[[ EXCERPTED DATA, beginning ]]

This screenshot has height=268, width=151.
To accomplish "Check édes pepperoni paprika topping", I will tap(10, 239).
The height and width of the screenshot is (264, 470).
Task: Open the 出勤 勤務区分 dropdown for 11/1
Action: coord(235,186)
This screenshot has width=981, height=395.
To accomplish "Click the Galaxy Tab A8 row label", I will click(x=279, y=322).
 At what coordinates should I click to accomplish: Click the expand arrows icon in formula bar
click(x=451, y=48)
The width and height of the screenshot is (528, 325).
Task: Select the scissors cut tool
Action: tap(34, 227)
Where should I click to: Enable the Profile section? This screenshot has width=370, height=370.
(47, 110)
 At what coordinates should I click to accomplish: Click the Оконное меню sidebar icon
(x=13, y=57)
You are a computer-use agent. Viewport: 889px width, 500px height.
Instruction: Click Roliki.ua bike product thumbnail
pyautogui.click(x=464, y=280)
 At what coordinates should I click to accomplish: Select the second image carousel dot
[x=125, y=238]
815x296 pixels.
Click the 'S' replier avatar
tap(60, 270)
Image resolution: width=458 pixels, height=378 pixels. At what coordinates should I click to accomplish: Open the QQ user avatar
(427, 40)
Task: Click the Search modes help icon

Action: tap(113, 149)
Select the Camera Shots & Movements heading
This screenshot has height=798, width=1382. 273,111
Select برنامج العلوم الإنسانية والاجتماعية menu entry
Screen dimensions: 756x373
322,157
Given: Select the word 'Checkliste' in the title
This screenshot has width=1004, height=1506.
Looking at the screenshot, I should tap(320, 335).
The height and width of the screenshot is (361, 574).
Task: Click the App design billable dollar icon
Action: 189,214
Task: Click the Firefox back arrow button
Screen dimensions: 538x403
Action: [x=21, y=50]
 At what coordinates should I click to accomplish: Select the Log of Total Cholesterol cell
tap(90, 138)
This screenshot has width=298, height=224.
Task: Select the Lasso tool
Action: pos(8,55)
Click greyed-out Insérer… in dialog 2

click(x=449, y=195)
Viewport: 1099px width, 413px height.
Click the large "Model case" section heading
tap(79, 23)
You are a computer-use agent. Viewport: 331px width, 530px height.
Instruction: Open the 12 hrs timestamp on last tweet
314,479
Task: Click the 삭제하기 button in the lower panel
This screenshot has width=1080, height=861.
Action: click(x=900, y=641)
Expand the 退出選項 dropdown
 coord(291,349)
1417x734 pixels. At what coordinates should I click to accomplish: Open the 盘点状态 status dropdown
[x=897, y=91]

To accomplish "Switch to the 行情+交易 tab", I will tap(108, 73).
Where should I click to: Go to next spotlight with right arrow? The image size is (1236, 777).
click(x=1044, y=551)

[[ EXCERPTED DATA, end ]]

_ACTIVITY_
From the records above, reproduce exactly the lines from the one with "815x296 pixels." to the one with "Given: Select the", both included, and no others.

_WORKED SOLUTION_
815x296 pixels.
Click the 'S' replier avatar
tap(60, 270)
Image resolution: width=458 pixels, height=378 pixels. At what coordinates should I click to accomplish: Open the QQ user avatar
(427, 40)
Task: Click the Search modes help icon

Action: tap(113, 149)
Select the Camera Shots & Movements heading
This screenshot has height=798, width=1382. 273,111
Select برنامج العلوم الإنسانية والاجتماعية menu entry
Screen dimensions: 756x373
322,157
Given: Select the word 'Checkliste' in the title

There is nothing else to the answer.